### Task instructions
Write out the lines of the material below word for word, starting at the line that contains "The height and" and continuing through the end of the material, leaving out the pictures.

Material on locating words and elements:
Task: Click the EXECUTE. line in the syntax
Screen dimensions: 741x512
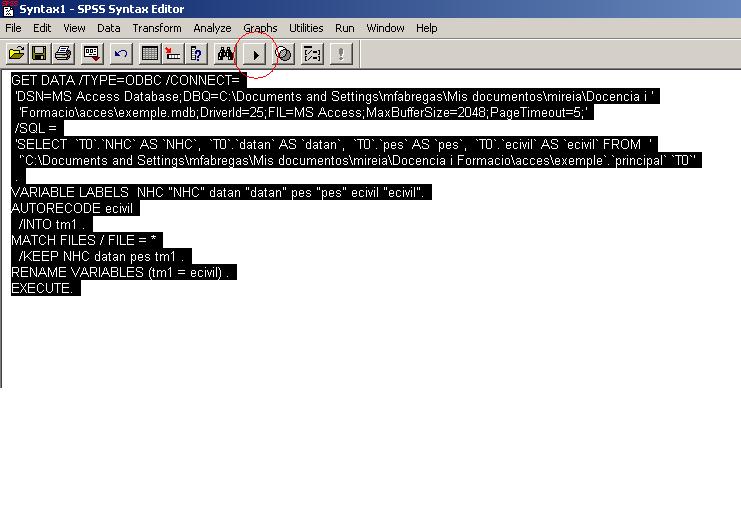Action: (42, 288)
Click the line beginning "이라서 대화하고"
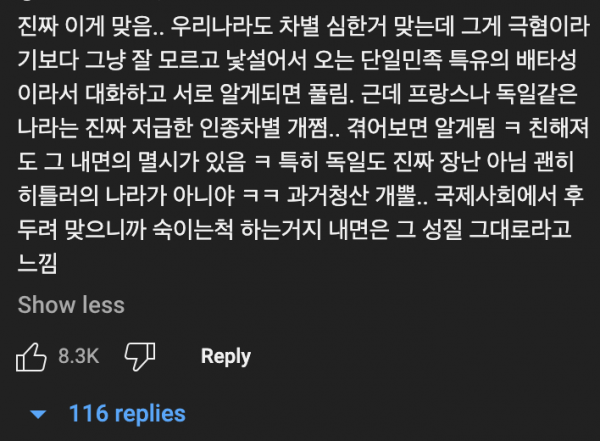The width and height of the screenshot is (600, 441). pyautogui.click(x=297, y=94)
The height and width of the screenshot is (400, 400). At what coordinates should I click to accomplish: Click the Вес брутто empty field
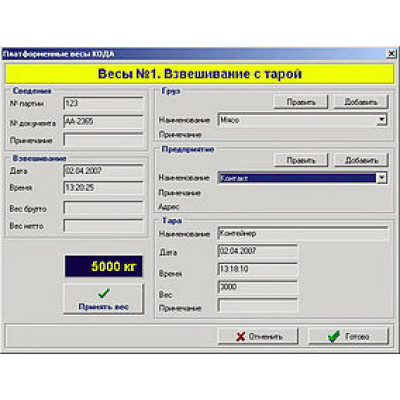point(103,208)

### Complete response
The height and width of the screenshot is (400, 400). At what coordinates should I click to accomplish: Click the Вес брутто empty field
point(103,208)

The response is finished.